• **Exercise directions**:
Take the entries below and give them back exactly. Leave out nothing.

- Opening Delimiter -

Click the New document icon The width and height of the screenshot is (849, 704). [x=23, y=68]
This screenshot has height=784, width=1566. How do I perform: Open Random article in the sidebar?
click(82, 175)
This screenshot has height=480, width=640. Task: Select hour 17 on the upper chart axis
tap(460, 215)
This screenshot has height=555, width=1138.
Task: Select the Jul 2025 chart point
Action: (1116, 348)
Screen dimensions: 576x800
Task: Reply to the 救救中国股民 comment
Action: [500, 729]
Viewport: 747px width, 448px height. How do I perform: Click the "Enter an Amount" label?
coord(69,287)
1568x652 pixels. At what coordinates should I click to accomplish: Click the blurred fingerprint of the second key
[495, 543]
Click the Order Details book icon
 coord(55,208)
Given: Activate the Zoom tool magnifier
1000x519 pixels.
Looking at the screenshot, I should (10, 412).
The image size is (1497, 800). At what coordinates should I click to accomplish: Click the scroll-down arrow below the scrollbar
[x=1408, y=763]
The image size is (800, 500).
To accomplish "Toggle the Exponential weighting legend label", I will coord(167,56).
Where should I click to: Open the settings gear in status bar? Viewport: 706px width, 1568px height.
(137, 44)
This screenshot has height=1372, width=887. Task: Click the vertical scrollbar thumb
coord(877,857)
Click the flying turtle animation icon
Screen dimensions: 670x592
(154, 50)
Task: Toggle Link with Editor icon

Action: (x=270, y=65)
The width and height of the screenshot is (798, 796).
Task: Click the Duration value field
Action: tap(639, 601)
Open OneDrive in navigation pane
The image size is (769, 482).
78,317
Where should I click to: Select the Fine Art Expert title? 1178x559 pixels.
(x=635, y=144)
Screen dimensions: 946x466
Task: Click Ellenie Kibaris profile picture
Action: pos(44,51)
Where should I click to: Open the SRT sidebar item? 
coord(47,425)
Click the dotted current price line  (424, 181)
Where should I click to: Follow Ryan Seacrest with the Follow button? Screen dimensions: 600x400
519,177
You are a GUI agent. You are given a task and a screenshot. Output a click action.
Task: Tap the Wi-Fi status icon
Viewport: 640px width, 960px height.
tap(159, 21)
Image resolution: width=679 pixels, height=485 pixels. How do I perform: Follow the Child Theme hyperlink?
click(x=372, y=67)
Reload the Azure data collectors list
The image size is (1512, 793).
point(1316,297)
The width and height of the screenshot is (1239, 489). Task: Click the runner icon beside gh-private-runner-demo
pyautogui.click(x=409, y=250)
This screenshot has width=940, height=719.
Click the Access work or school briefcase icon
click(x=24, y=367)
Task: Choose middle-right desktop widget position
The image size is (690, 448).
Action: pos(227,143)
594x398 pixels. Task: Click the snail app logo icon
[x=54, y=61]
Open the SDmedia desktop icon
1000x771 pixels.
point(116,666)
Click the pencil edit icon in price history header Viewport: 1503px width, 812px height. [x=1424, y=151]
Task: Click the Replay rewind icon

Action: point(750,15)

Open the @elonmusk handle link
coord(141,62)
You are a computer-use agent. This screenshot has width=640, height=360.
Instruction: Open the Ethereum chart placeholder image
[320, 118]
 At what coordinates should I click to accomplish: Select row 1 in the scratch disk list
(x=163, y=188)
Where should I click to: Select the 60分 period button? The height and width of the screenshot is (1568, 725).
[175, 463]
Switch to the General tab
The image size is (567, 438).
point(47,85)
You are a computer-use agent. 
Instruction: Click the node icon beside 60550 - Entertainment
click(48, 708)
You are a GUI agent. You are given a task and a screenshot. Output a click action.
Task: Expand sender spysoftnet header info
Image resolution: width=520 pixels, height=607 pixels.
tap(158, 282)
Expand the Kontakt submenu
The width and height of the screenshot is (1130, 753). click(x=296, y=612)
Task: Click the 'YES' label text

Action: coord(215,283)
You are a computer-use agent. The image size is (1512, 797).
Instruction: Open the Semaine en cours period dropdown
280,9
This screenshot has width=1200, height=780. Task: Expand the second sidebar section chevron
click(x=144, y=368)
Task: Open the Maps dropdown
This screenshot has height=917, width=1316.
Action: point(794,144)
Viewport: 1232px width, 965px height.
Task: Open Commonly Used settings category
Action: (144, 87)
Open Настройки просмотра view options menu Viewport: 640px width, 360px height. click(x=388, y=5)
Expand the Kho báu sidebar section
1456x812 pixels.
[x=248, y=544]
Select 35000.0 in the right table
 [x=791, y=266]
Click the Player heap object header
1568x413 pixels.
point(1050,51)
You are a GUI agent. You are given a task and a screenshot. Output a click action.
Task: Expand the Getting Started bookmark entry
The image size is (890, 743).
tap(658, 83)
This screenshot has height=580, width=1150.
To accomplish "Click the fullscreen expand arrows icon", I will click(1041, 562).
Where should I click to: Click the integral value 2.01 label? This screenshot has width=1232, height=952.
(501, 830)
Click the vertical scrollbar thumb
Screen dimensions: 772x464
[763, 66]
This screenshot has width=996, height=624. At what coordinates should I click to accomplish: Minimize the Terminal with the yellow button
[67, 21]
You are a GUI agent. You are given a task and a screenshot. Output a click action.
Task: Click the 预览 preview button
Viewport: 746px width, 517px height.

- Closing Delimiter -

• **Exercise answer**:
Click the New document icon The width and height of the screenshot is (849, 704). [x=23, y=68]
This screenshot has height=784, width=1566. How do I perform: Open Random article in the sidebar?
click(82, 175)
This screenshot has height=480, width=640. Task: Select hour 17 on the upper chart axis
tap(460, 215)
This screenshot has height=555, width=1138.
Task: Select the Jul 2025 chart point
Action: (1116, 348)
Screen dimensions: 576x800
Task: Reply to the 救救中国股民 comment
Action: [500, 729]
Viewport: 747px width, 448px height. How do I perform: Click the "Enter an Amount" label?
coord(69,287)
1568x652 pixels. At what coordinates should I click to accomplish: Click the blurred fingerprint of the second key
[495, 543]
Click the Order Details book icon
 coord(55,208)
Given: Activate the Zoom tool magnifier
1000x519 pixels.
Looking at the screenshot, I should (10, 412).
The image size is (1497, 800). At what coordinates should I click to accomplish: Click the scroll-down arrow below the scrollbar
[x=1408, y=763]
The image size is (800, 500).
To accomplish "Toggle the Exponential weighting legend label", I will coord(167,56).
Where should I click to: Open the settings gear in status bar? Viewport: 706px width, 1568px height.
(137, 44)
This screenshot has height=1372, width=887. Task: Click the vertical scrollbar thumb
coord(877,857)
Click the flying turtle animation icon
Screen dimensions: 670x592
(154, 50)
Task: Toggle Link with Editor icon

Action: (x=270, y=65)
The width and height of the screenshot is (798, 796).
Task: Click the Duration value field
Action: tap(639, 601)
Open OneDrive in navigation pane
The image size is (769, 482).
78,317
Where should I click to: Select the Fine Art Expert title? 1178x559 pixels.
(x=635, y=144)
Screen dimensions: 946x466
Task: Click Ellenie Kibaris profile picture
Action: pos(44,51)
Where should I click to: Open the SRT sidebar item? 
coord(47,425)
Click the dotted current price line  (424, 181)
Where should I click to: Follow Ryan Seacrest with the Follow button? Screen dimensions: 600x400
519,177
You are a GUI agent. You are given a task and a screenshot. Output a click action.
Task: Tap the Wi-Fi status icon
Viewport: 640px width, 960px height.
tap(159, 21)
Image resolution: width=679 pixels, height=485 pixels. How do I perform: Follow the Child Theme hyperlink?
click(x=372, y=67)
Reload the Azure data collectors list
The image size is (1512, 793).
point(1316,297)
The width and height of the screenshot is (1239, 489). Task: Click the runner icon beside gh-private-runner-demo
pyautogui.click(x=409, y=250)
This screenshot has width=940, height=719.
Click the Access work or school briefcase icon
click(x=24, y=367)
Task: Choose middle-right desktop widget position
The image size is (690, 448).
Action: pos(227,143)
594x398 pixels. Task: Click the snail app logo icon
[x=54, y=61]
Open the SDmedia desktop icon
1000x771 pixels.
point(116,666)
Click the pencil edit icon in price history header Viewport: 1503px width, 812px height. [x=1424, y=151]
Task: Click the Replay rewind icon

Action: point(750,15)

Open the @elonmusk handle link
coord(141,62)
You are a computer-use agent. This screenshot has width=640, height=360.
Instruction: Open the Ethereum chart placeholder image
[320, 118]
 At what coordinates should I click to accomplish: Select row 1 in the scratch disk list
(x=163, y=188)
Where should I click to: Select the 60分 period button? The height and width of the screenshot is (1568, 725).
[175, 463]
Switch to the General tab
The image size is (567, 438).
point(47,85)
You are a computer-use agent. 
Instruction: Click the node icon beside 60550 - Entertainment
click(48, 708)
You are a GUI agent. You are given a task and a screenshot. Output a click action.
Task: Expand sender spysoftnet header info
Image resolution: width=520 pixels, height=607 pixels.
tap(158, 282)
Expand the Kontakt submenu
The width and height of the screenshot is (1130, 753). click(x=296, y=612)
Task: Click the 'YES' label text

Action: coord(215,283)
You are a computer-use agent. The image size is (1512, 797).
Instruction: Open the Semaine en cours period dropdown
280,9
This screenshot has width=1200, height=780. Task: Expand the second sidebar section chevron
click(x=144, y=368)
Task: Open the Maps dropdown
This screenshot has height=917, width=1316.
Action: point(794,144)
Viewport: 1232px width, 965px height.
Task: Open Commonly Used settings category
Action: (144, 87)
Open Настройки просмотра view options menu Viewport: 640px width, 360px height. click(x=388, y=5)
Expand the Kho báu sidebar section
1456x812 pixels.
[x=248, y=544]
Select 35000.0 in the right table
 [x=791, y=266]
Click the Player heap object header
1568x413 pixels.
point(1050,51)
You are a GUI agent. You are given a task and a screenshot. Output a click action.
Task: Expand the Getting Started bookmark entry
The image size is (890, 743).
tap(658, 83)
This screenshot has height=580, width=1150.
To accomplish "Click the fullscreen expand arrows icon", I will click(1041, 562).
Where should I click to: Click the integral value 2.01 label? This screenshot has width=1232, height=952.
(501, 830)
Click the vertical scrollbar thumb
Screen dimensions: 772x464
[763, 66]
This screenshot has width=996, height=624. At what coordinates should I click to accomplish: Minimize the Terminal with the yellow button
[67, 21]
You are a GUI agent. You are given a task and a screenshot. Output a click action.
Task: Click the 预览 preview button
Viewport: 746px width, 517px height.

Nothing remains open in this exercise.